*** Data section

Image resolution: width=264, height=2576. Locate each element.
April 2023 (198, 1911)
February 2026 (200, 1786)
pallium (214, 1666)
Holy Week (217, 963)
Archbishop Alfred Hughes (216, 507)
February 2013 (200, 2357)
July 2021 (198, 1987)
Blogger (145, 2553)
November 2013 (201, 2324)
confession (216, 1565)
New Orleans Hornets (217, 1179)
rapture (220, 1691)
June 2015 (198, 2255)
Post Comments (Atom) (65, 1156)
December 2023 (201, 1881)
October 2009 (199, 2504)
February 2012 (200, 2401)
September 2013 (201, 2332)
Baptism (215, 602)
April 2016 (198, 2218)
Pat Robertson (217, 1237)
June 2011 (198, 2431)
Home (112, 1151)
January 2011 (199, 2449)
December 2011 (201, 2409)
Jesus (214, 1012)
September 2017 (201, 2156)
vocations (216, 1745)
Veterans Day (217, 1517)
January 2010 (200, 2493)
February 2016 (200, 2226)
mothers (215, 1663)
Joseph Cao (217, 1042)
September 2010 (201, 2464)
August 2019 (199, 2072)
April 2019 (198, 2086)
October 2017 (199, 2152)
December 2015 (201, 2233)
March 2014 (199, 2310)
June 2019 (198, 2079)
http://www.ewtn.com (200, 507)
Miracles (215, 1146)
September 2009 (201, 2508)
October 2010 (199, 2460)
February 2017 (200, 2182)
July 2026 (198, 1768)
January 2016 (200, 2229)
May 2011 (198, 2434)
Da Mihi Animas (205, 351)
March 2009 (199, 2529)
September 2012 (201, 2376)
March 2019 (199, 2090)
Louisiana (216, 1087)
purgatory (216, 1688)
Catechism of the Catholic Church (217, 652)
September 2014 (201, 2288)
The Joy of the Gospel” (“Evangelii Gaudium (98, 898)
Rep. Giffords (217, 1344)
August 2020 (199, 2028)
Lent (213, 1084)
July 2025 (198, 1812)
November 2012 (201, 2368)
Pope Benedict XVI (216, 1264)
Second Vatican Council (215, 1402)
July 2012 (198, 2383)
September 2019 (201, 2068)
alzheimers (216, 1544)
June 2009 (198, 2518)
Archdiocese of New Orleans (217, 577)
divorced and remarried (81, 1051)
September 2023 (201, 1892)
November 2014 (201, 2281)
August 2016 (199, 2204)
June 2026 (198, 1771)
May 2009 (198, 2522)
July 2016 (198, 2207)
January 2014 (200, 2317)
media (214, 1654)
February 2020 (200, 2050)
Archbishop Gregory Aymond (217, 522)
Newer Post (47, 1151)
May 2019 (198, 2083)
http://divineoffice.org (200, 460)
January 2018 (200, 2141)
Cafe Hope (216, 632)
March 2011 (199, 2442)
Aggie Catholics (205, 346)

******

#### Exercise brief:
For each line above that includes "Orleans", make a copy.

#### Answer to this problem:
New Orleans Hornets (217, 1179)
Archdiocese of New Orleans (217, 577)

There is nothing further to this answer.